The bidding of this debt instrument negotiated exclusively by the central bank with financial entities this Wednesday resulted in an average yield of 48.80%, more than a point lower than the value it had a day before. In this way, the reference rate for the Argentine economy dropped by only five points in February.
The gradual reduction of this rate is the news that companies, primarily SMEs, expect to be able to regain access to credit and return to move the productive activity until today frozen. The rate at which they can be funded, which is more the current account development, remains high, at around 57%, but decreased by four points in a few weeks, according to BCRA data.

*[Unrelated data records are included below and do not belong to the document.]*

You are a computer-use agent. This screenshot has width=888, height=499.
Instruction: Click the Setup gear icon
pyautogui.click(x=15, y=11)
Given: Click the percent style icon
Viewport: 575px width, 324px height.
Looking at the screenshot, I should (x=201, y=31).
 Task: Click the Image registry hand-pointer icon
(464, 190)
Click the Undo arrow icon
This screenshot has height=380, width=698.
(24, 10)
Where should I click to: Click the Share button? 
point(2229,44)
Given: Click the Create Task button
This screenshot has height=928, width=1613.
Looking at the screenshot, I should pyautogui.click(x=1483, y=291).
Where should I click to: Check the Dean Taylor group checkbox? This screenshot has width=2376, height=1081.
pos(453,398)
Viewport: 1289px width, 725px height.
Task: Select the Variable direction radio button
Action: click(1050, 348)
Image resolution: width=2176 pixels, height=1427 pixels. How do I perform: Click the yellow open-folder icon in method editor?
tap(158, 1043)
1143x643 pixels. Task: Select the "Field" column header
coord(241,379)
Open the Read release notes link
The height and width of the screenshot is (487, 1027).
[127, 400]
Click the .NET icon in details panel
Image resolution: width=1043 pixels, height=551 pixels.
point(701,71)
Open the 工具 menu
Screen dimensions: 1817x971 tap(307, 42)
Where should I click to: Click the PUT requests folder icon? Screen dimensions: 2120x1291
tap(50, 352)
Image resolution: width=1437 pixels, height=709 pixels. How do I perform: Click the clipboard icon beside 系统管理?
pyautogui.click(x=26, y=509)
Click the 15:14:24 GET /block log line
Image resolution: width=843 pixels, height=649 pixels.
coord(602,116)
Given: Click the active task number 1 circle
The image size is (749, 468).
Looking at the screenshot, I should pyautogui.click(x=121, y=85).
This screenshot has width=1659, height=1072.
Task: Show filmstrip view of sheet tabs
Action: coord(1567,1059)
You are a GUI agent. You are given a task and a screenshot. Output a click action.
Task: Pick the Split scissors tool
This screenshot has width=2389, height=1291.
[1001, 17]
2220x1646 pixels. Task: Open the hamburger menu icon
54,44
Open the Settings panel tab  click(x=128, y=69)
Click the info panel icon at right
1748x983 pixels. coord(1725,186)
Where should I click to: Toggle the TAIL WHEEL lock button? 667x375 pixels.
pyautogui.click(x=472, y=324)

And it is especially the data that they observe with special attention from the Ministry of Finance. While monetary policy is accelerating its downward trend, the pulse of economic recovery will mark it the cost of money for SMEs and in another aspect the access that consumers may have to personal loans and credit card financing.
Personal loans, often for consumption, cost 63% while the funding rate is estimated to be Credit card is still about 130%, always on an annual basis.
The fact that the entity led by Guido Sandleris pays less to financial institutions for Leliq locations caused these banks to re-enter Pay less rate to the fixed terms. Currently, the yield of 30-day deposits is about 40%, approx. 10 percentage points less than in October when the new monetary regime began.
The Government will try to maintain the balance between the positive real interest rate – which exceeds inflation – given the fixed terms and a continuing decline in Leliq's dividend. A very sharp drop in the profitability of deposits could do Renew the demand for the exchange rate.
The increase in interest rates was the price the government chose to pay for counteract the race against the dollar which began in late April and had its last episode in the last days of August. On this occasion, the currency was more than $ 41 and forced Casa Rosada to quickly seek another deal with the International Monetary Fund to secure the supply of dollars in cash outflows.
In fact, monetary policy is already at levels close to the last episode of stampede against the peso. On August 29, the then president of the central bank, Luis Caputo, decided to raise interest rates from weights from 45% to 60%, with the commitment to maintain it at this level until December. After this period, the Leliq rate began to fall slowly until it began a steeper slope in the second half of January.
In the coming days, if the trend continues, the BCRA may then return to the interest rate that governed the Argentine economy before the last devaluation that laid the ground for the current recession.